**Written problem 1**
In the post about fitting pants, which teacher led the fitting class the writer took?

**Source document**
'''

I got several questions about the “L” crotch curve in my post about the
Crime Against Humanity McCalls 6707 Fashion Star Capris. Here’s a little more information on it. I’ve sewn pants for years and years, and while they looked okay, I never was really happy with them. They always seemed rather baggy. I’ve never had a lot of junk in the trunk, but neither am I a flatbottom boat. I figured that I just had to put up with it, because none of the pattern fitting guides at the time had any solutions that worked for me.
Then one day, I took a fitting class with the amazing, amusing and astounding teacher Cynthia Guffey. One of the things she did was use a flexible ruler to show us the curvature of our hinder ends. Well huh, I guess all that time in spinning class has had an effect. Let me show you a couple of pictures. Let’s take a gander at a current Vogue pattern, V8886.

'''

**Written problem 2**
From the listing below, extract every line that contains the string "Terminology".

**Information provided**
'''

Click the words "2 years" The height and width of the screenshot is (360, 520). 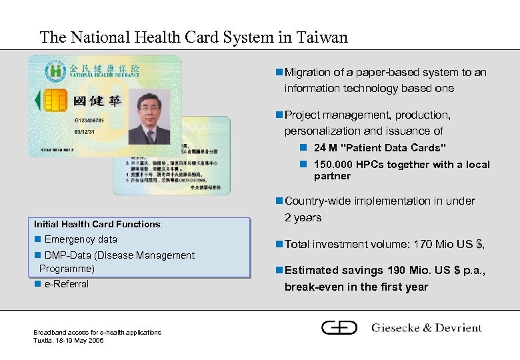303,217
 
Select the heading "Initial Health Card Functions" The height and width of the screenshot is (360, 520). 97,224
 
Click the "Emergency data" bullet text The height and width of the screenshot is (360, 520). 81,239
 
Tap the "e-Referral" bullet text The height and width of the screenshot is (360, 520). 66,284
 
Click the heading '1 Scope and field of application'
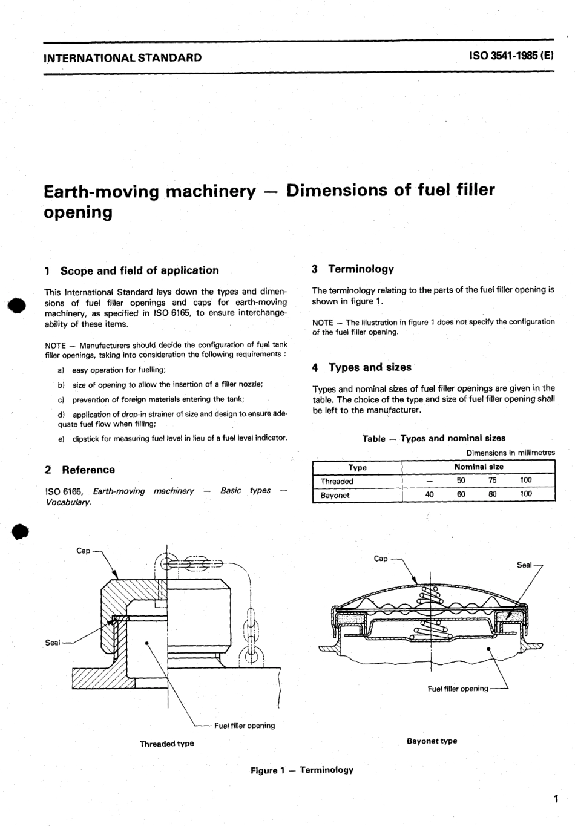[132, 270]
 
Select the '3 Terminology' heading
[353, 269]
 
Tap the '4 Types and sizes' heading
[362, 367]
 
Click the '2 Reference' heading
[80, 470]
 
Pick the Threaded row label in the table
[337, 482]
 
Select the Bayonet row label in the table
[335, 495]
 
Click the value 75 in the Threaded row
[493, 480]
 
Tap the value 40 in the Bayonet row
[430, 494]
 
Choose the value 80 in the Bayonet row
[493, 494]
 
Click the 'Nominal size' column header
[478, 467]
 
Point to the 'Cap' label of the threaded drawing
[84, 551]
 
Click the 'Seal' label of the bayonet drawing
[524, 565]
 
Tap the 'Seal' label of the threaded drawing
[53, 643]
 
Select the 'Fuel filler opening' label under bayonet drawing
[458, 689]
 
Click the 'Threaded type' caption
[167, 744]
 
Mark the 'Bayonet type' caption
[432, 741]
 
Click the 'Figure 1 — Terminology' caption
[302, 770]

'''
'''

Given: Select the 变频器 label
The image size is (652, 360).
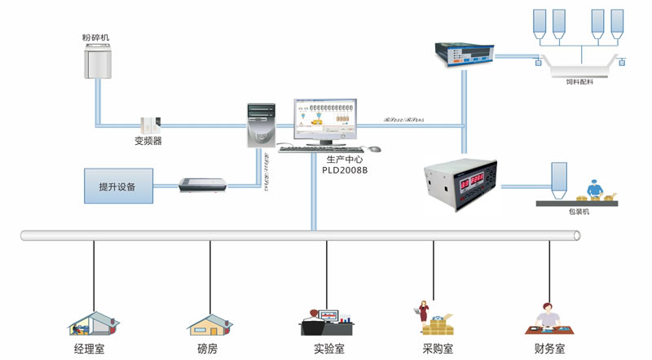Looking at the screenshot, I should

'''

**Correct answer 1**
Cynthia Guffey.

**Correct answer 2**
Select the '3 Terminology' heading
Click the 'Figure 1 — Terminology' caption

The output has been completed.